WHAT THE TASK ASKS> Only the lines of the listing below that run from the line with "Given: Click into the Anzahl input field" through the line with "How do I perform: Toggle Italic formatting?" are to be set down, word for word. Pictures stay out.

INPUT>
--------------------------------

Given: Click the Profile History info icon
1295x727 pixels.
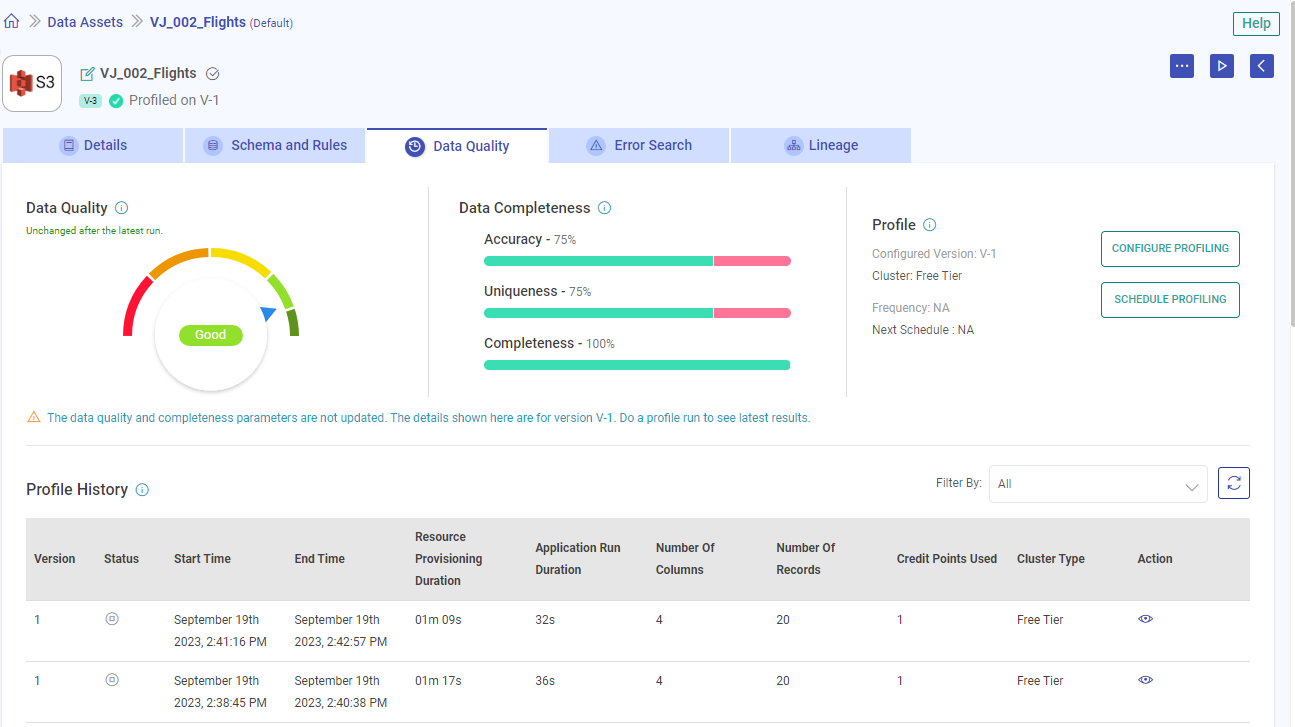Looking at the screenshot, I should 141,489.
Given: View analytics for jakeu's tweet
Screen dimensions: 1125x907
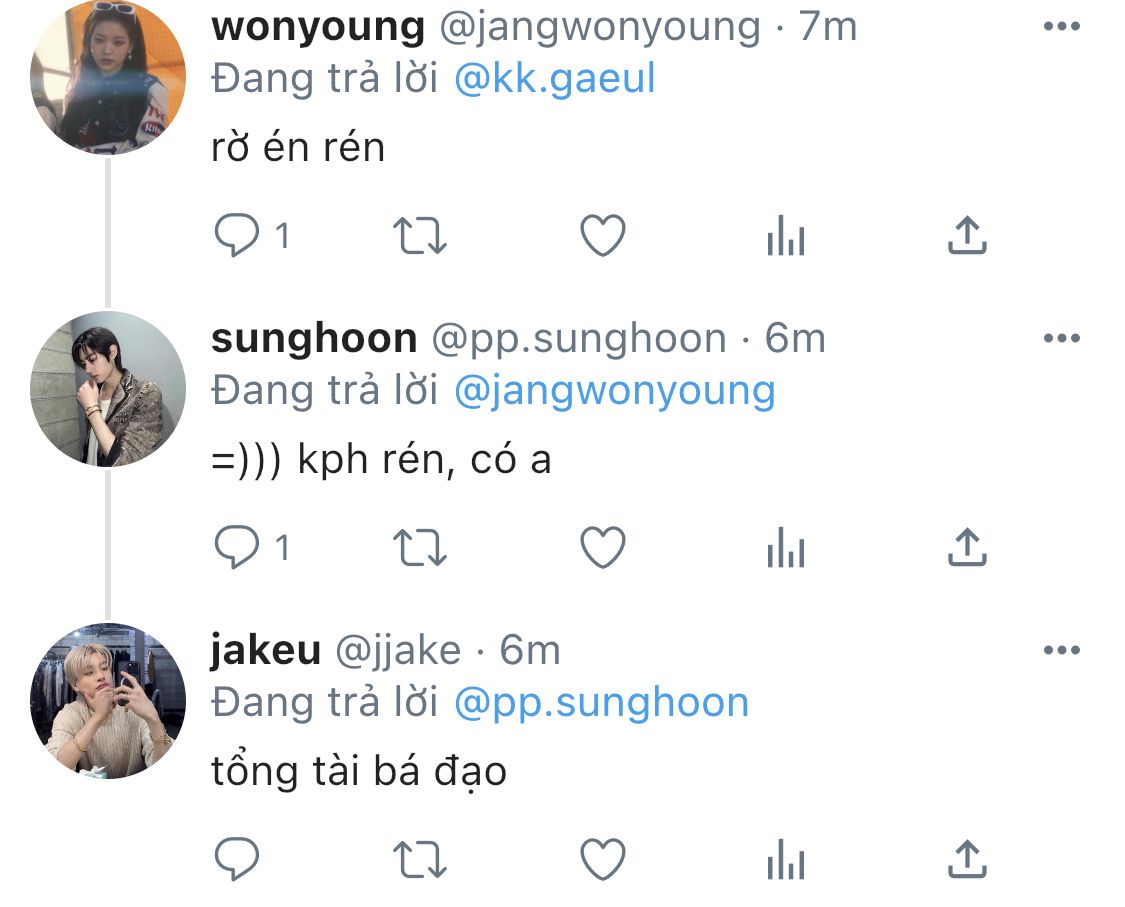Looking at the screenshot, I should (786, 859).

--------------------------------

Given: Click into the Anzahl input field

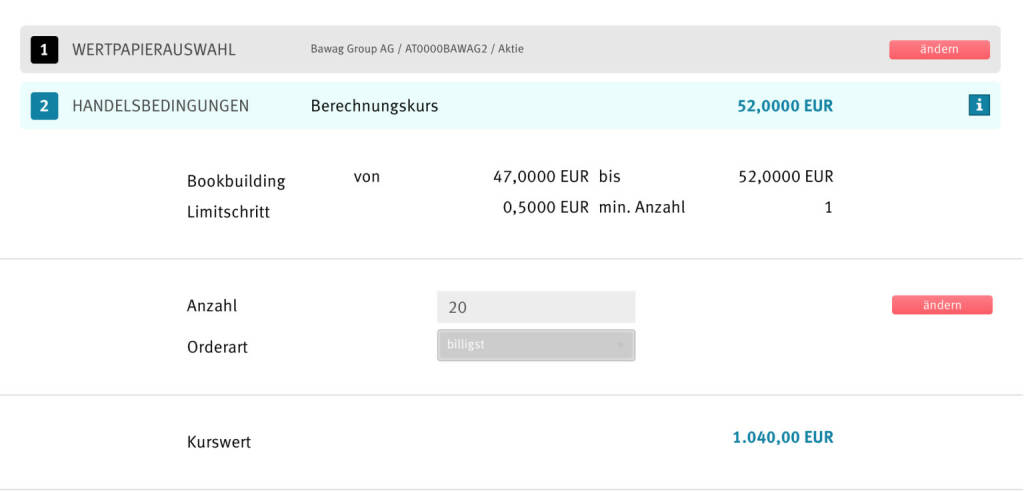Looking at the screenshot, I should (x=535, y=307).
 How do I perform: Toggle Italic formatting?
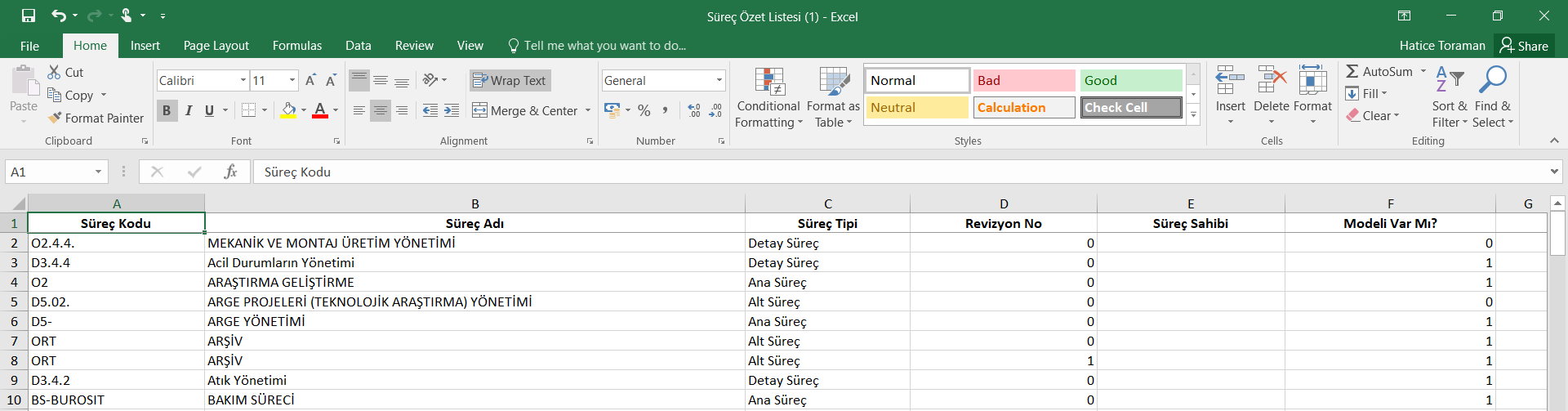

--------------------------------

RESULT>
Given: Click into the Anzahl input field

Looking at the screenshot, I should (x=535, y=307).
 How do I perform: Toggle Italic formatting?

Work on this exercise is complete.